Ticket #10376 (closed enhancement: fixed)
White space should be collapsed after tags are stripped in wp_trim_excerpt
| Reported by: |
|
Owned by: | |
|---|---|---|---|
| Priority: | normal | Milestone: | 3.0 |
| Component: | Formatting | Version: | 2.8.1 |
| Severity: | normal | Keywords: | has-patch wp_trim_excerpt |
| Cc: | scribu@…, ryanmccue@… |
Description
I've a minor edit I'd like to propose: When wp_trim_excerpt strips tags from the post content, it leaves the white space surrounding those tags, and then pulls the first 55 characters, which could be blank. So, for a lot of my posts that had a big set of HTML tags at the beginning, the excerpt would be empty. The work around is easy: collapse the white space (which the browser would do anyway). I hope it seems logical. Diff file attached.
Attachments
Change History
- Keywords has-patch, the_excerpt, wp_trim_excerpt added; has-patch removed
- Cc scribu@… added
- Milestone changed from Future Release to 2.8.2
Wouldn't a simple trim() do the job?
I agree, trim() would be much simpler and probably more efficient. Make sure it's after the strip_tags(), otherwise there could be whitespace in the middle being left there.
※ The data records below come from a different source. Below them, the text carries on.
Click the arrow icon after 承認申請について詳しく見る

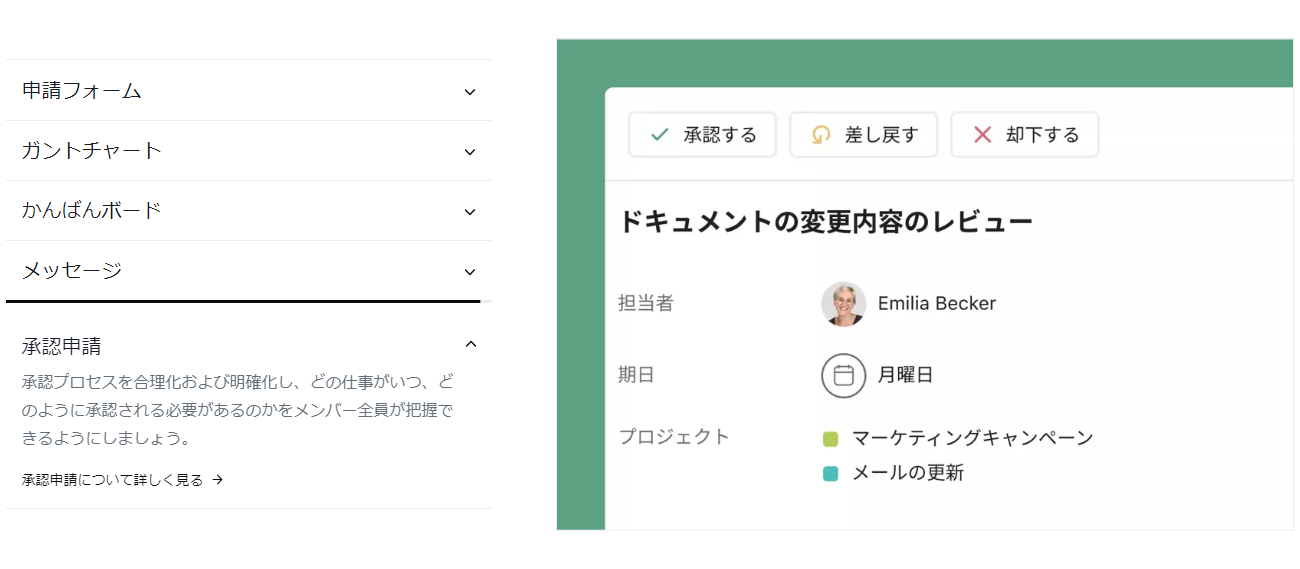coord(218,480)
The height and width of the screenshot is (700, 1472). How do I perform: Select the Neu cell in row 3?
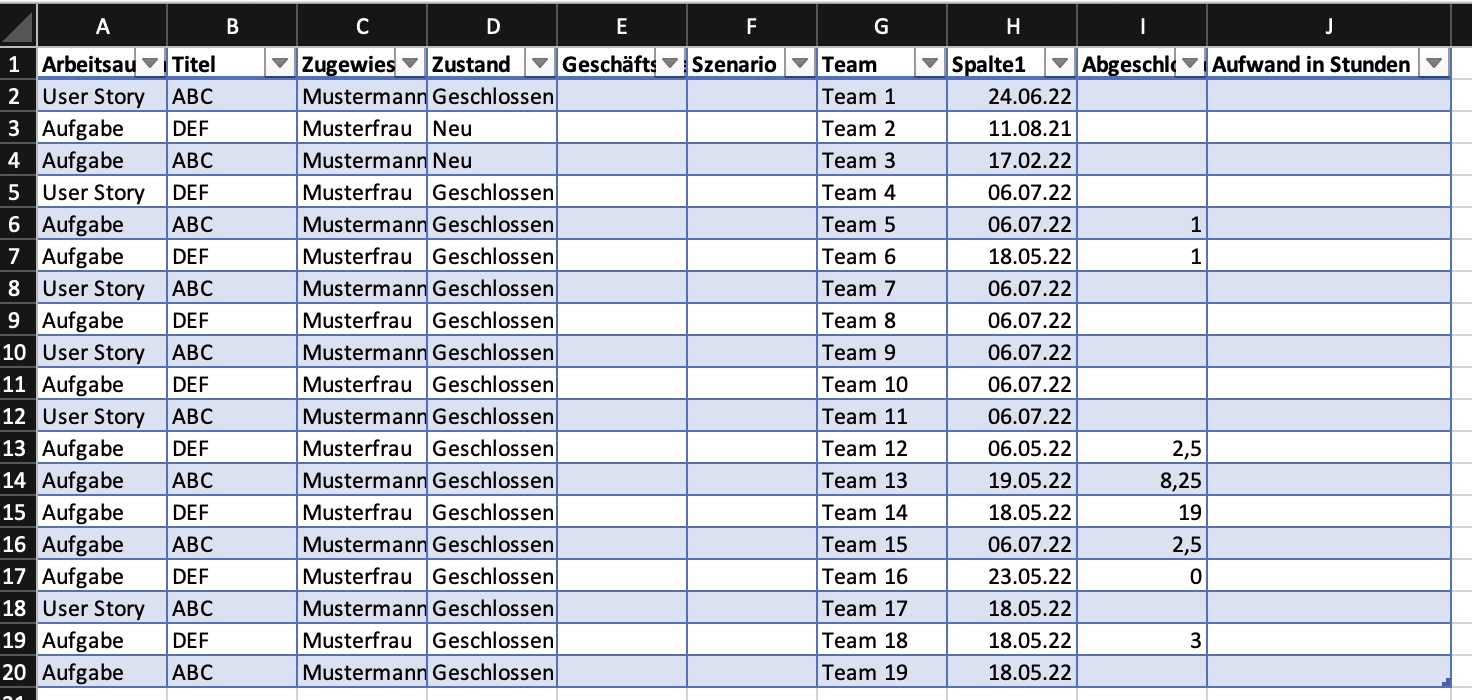492,128
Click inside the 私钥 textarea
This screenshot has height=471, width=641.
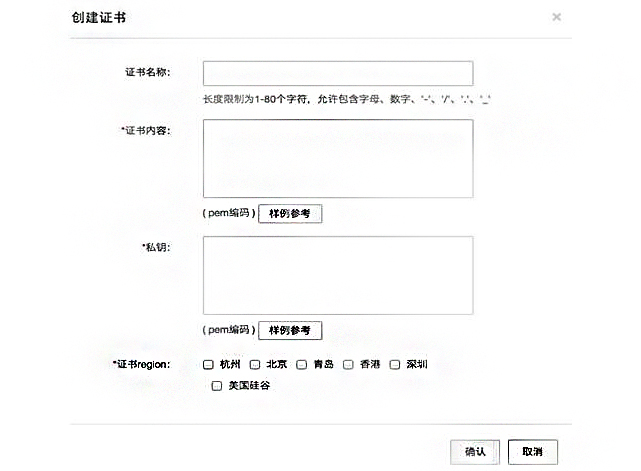[x=338, y=275]
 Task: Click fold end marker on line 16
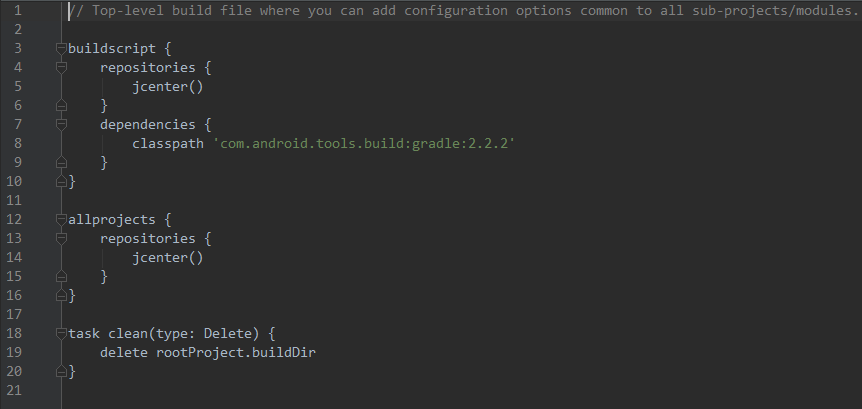pos(62,295)

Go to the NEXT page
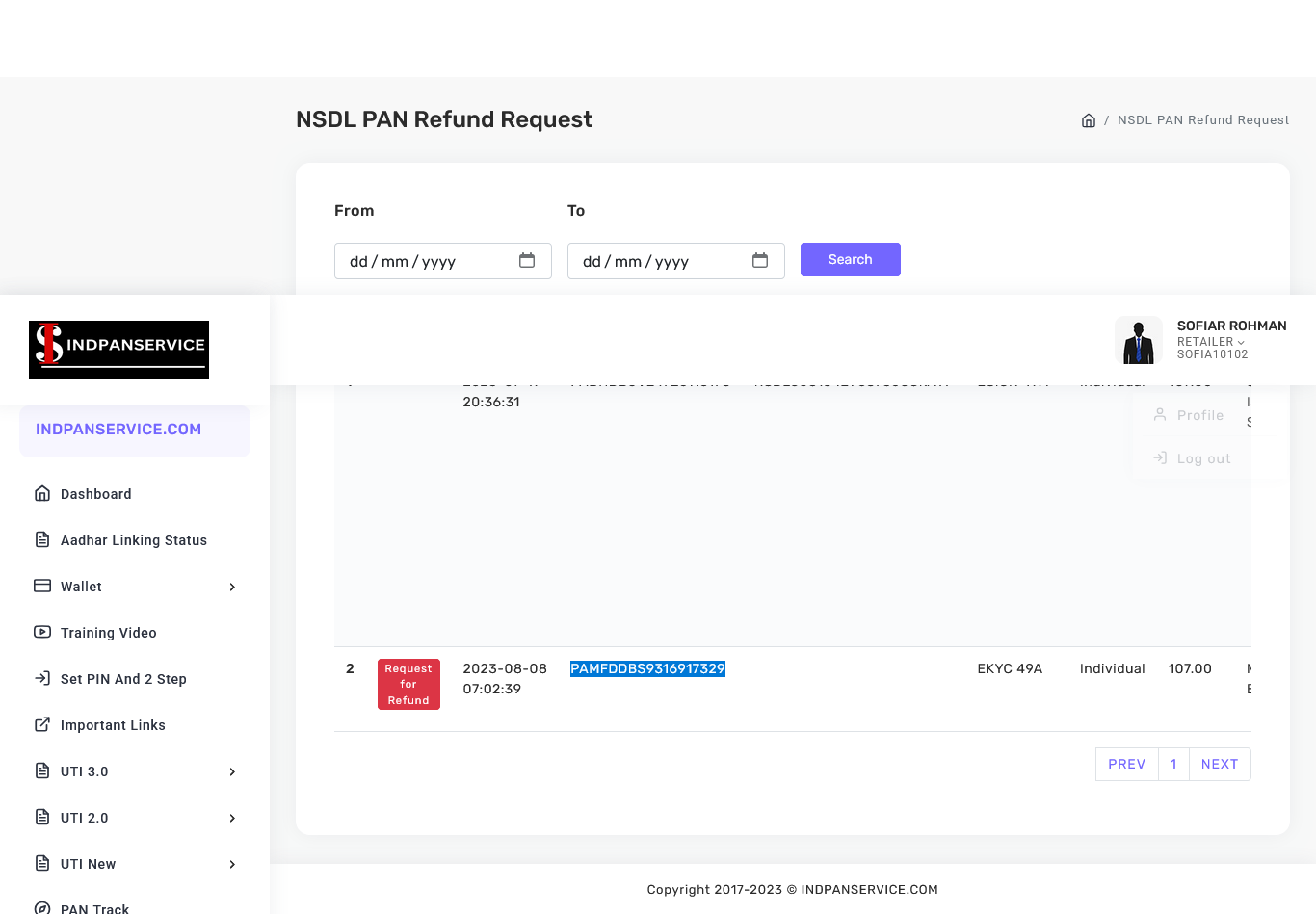(x=1219, y=764)
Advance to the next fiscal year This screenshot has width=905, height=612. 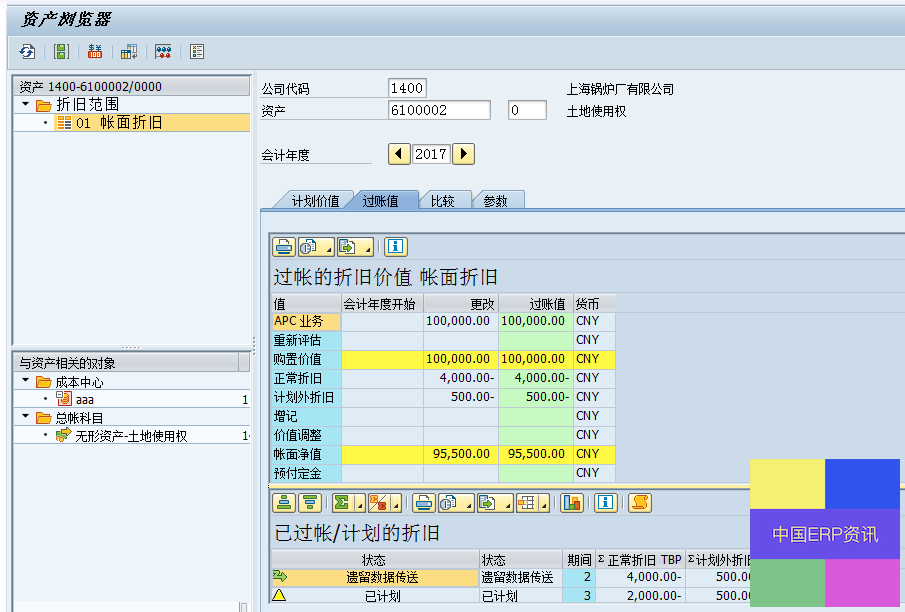(x=463, y=154)
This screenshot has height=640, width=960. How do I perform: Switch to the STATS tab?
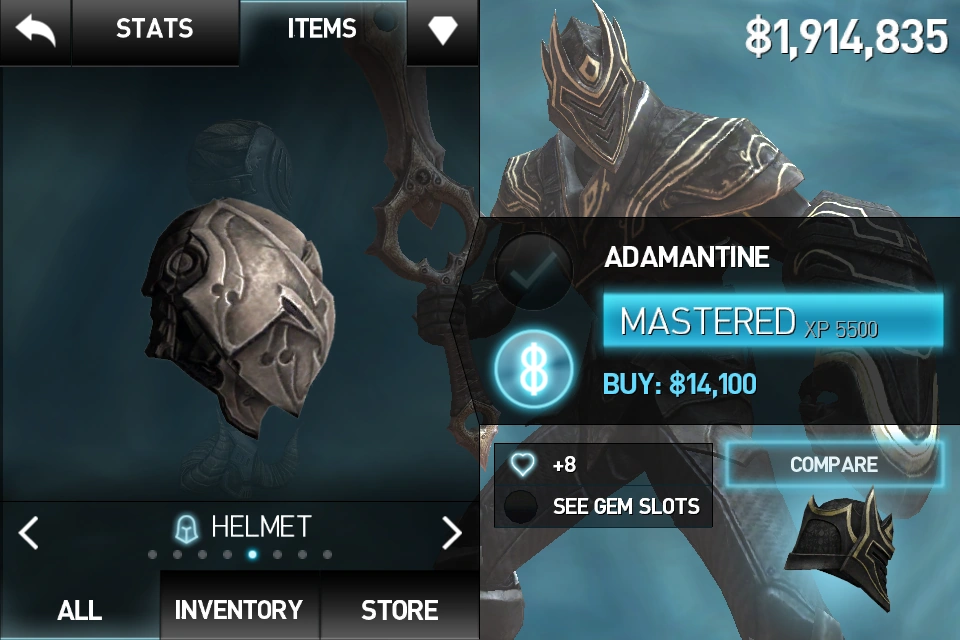tap(155, 29)
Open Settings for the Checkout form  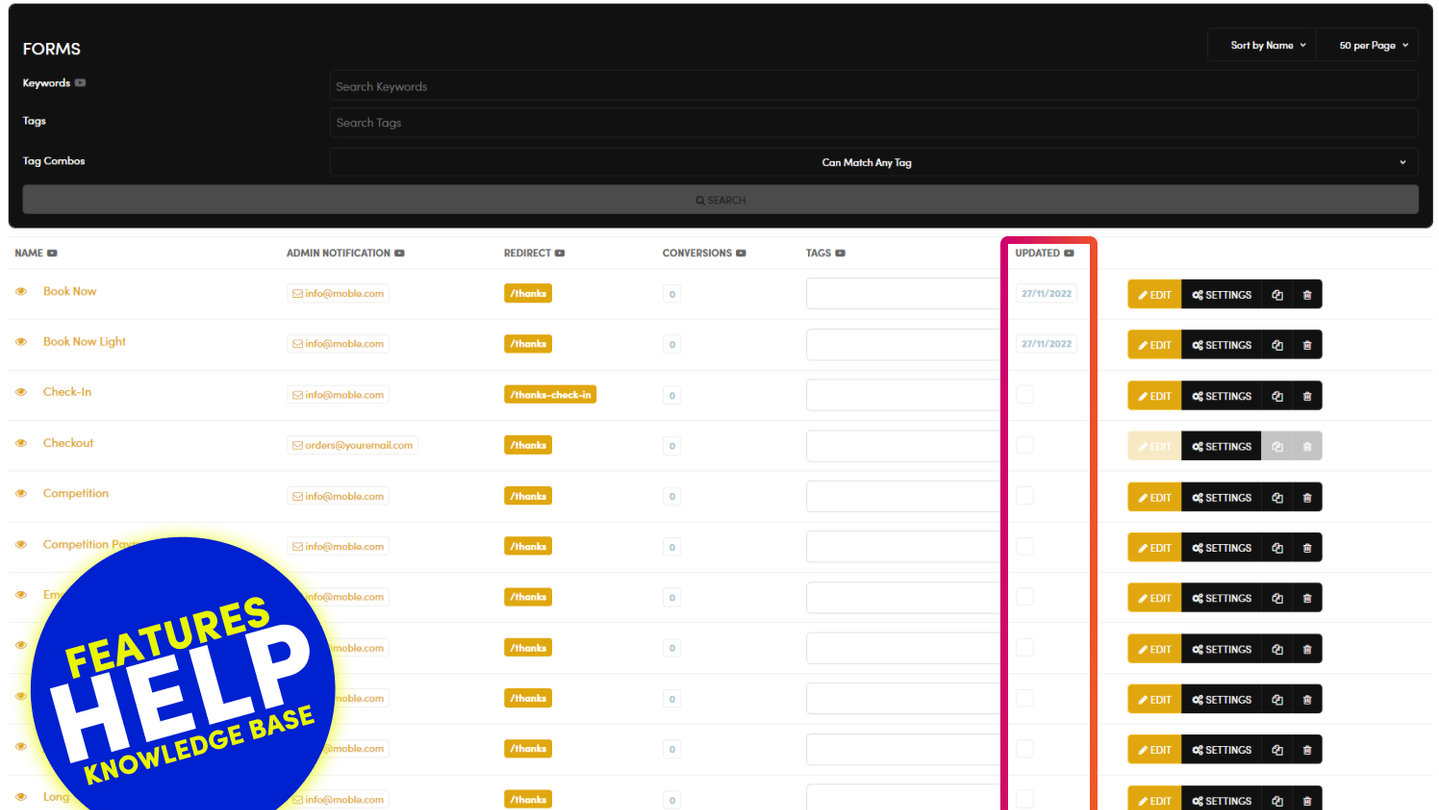pyautogui.click(x=1221, y=446)
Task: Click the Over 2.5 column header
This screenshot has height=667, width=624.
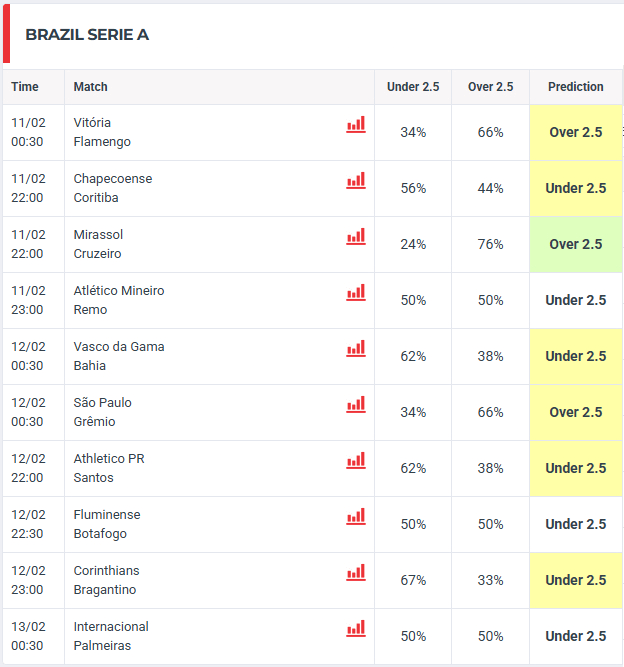Action: pos(490,87)
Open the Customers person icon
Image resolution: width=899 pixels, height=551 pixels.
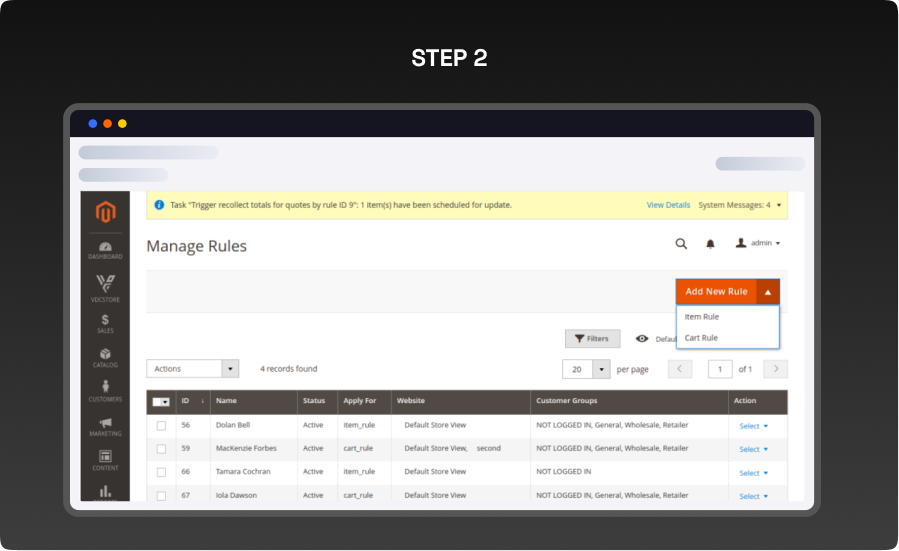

No. a trim would not work.
the issue here, is that
$in = "A<test> <test> <test> B"; $in = strip_tags($in); echo $in; //is now 3 spaces between a and b
when you explode by spaced, you end up with spaces being words, ie.
$in = " ";
$in = explode(' ', $in);
var_dump($in);
---
array
0 => string '' (length=0)
1 => string '' (length=0)
2 => string '' (length=0)
3 => string '' (length=0)
This is what i'd use myself to get the words:
$a = " This is a test";
preg_match_all('|\b([^\W]+?)\b|', $a, $words);
$words = $words[1];
result:
array
0 => string 'This' (length=4)
1 => string 'is' (length=2)
2 => string 'a' (length=1)
3 => string 'test' (length=4)
Considering that strip_tags is run after wpautop() and the other filters on 'the_content', the pseudo-excerpt will always be one line text. If we want to avoid normalizing white space for the whole post, perhaps can use preg_split:
$words = preg_split('/\s+/', $text, $excerpt_length + 1, PREG_SPLIT_NO_EMPTY);
Probably shouldn't count on wpautotop() running, as a lot of people (myself included) have it disabled, but preg_split would be just as good, just don't forget to strip tags from $text; otherwise you will probably end up with broken HTML. I've attached a diff file that uses it.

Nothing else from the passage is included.